Table Store Overview

Table Store is a distributed NoSQL storage service built on Alibaba Cloud’s Feitian platform. It provides single‑table read/write throughput at the ten‑million‑operations‑per‑second level and stores data at the tens‑of‑petabytes scale while offering 99.99% availability and eleven‑nine durability. The service runs on a large shared resource pool and uses a load‑balancer to allocate resources among tenants, reducing cost and improving overall efficiency.

Motivation for NoSQL and Load Balancing

Massive and unpredictable data volume and traffic make traditional monolithic databases hard to scale.

Weak inter‑data relationships favor a partitioned, range‑based model.

Frequent schema changes require flexible storage without costly re‑sharding.

These constraints drive the adoption of a distributed NoSQL system such as Table Store, where load balancing is essential to keep resource utilization even across a dynamic cluster.

Architecture

The system consists of shared infrastructure components and a Table Store engine layer.

Shared services : a distributed lock service (Nuwa), logging modules, security and data‑center management that are used by all roles.

Distributed file system : Pangu, Alibaba’s HDFS‑like storage, provides a common data store accessible by any worker.

Engine layer : a master service, a load‑balancer, and multiple worker processes.

The master stores table metadata (name, partition count, compression, cache policies) and assigns each logical partition to a worker. Workers load the assigned partitions and serve read/write requests. The load‑balancer consumes statistics from the master and workers to make scheduling decisions.

Data Model and Partitioning

Table Store uses a range‑based partitioning scheme. Tables are ordered by primary key (PK) and split into contiguous partitions. Each partition consumes a fixed amount of CPU, memory, network bandwidth, and disk IOPS, and is treated as a logical tenant. For example, a PK range AA‑FF could be divided into [AA‑CB) and [CB‑FF), each acting like an independent database instance.

Multi‑Tenant Load Balancing

Resource Quantification

During request execution the system records three key metrics:

Data size – estimates inbound/outbound network bandwidth.

Latency – approximates CPU consumption (by subtracting I/O latency).

Memory usage – measured directly.

These values are collected by a view‑statistics module and aggregated per tenant (i.e., per partition) in a circular queue.

Water‑Level Monitoring and Fair Flow Control

Each worker runs a resource‑monitor thread that reads OS‑level counters (e.g., NIC transmit rate). When a resource exceeds a configurable threshold (commonly 95% of NIC capacity), the thread triggers flow control. The system then rejects a proportion of incoming requests based on each tenant’s contribution to the overloaded resource, using a token‑bucket style algorithm. This protects small tenants from being starved by large ones.

Trigger Conditions

A worker enters flow‑control state (resource water‑level breach).

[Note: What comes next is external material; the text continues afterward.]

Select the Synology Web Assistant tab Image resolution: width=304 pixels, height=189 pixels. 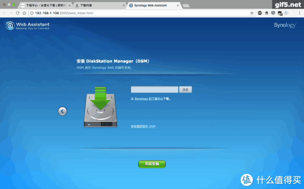[154, 6]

A tenant’s SLA metric falls below a predefined threshold.

Significant imbalance of resource utilization across the cluster.

When any trigger fires, the load‑balancer decides among three actions: split a hot partition, migrate partitions to less‑loaded workers, or isolate a problematic tenant on a dedicated machine.

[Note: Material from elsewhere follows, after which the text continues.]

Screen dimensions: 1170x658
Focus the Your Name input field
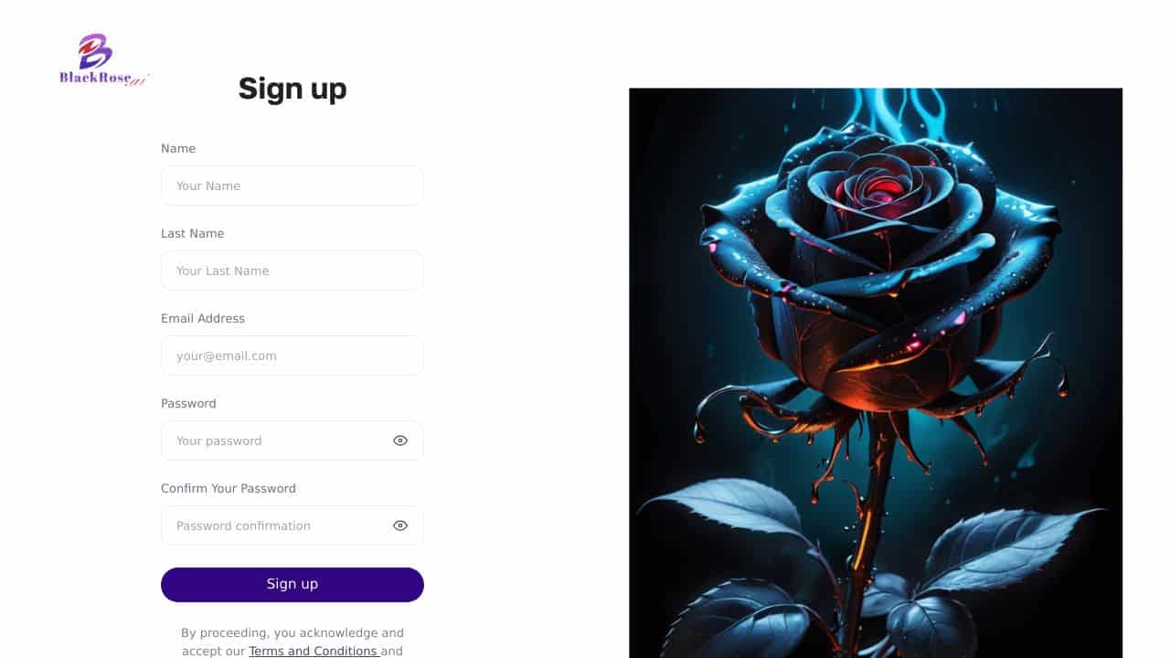[x=293, y=186]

Partition Splitting Strategy

Instead of naïvely cutting a range in half, the splitter considers per‑tenant resource weights collected by the statistics module. The split point is chosen so that the resulting partitions have balanced traffic for the dominant resource (network, CPU, etc.). This weighted split reduces the likelihood of creating a new hotspot.

Load‑Balancing Evolution (0→1, 1→N)

0→1 (manual, machine‑level) : Early deployments relied on operators manually assigning whole machines to large tenants to avoid interference.

1→N (automated, partition‑level) : The mature system treats every partition as an equal scheduling unit, regardless of tenant size. The load‑balancer can automatically:

Split a single overloaded partition into two balanced partitions.

Migrate selected partitions from a congested worker to a lightly loaded one.

Isolate a misbehaving tenant on a dedicated worker and raise an alarm for operators.

Key Challenges and Solutions

Accurate resource accounting : Direct measurement of CPU, memory, network, and I/O per request is infeasible; the system uses proxies (size → network, latency → CPU) and aggregates them asynchronously.

Fairness for rapidly growing partitions : The flow‑control module applies weighted rejection probabilities, ensuring that tenants consuming the most of a saturated resource are throttled proportionally.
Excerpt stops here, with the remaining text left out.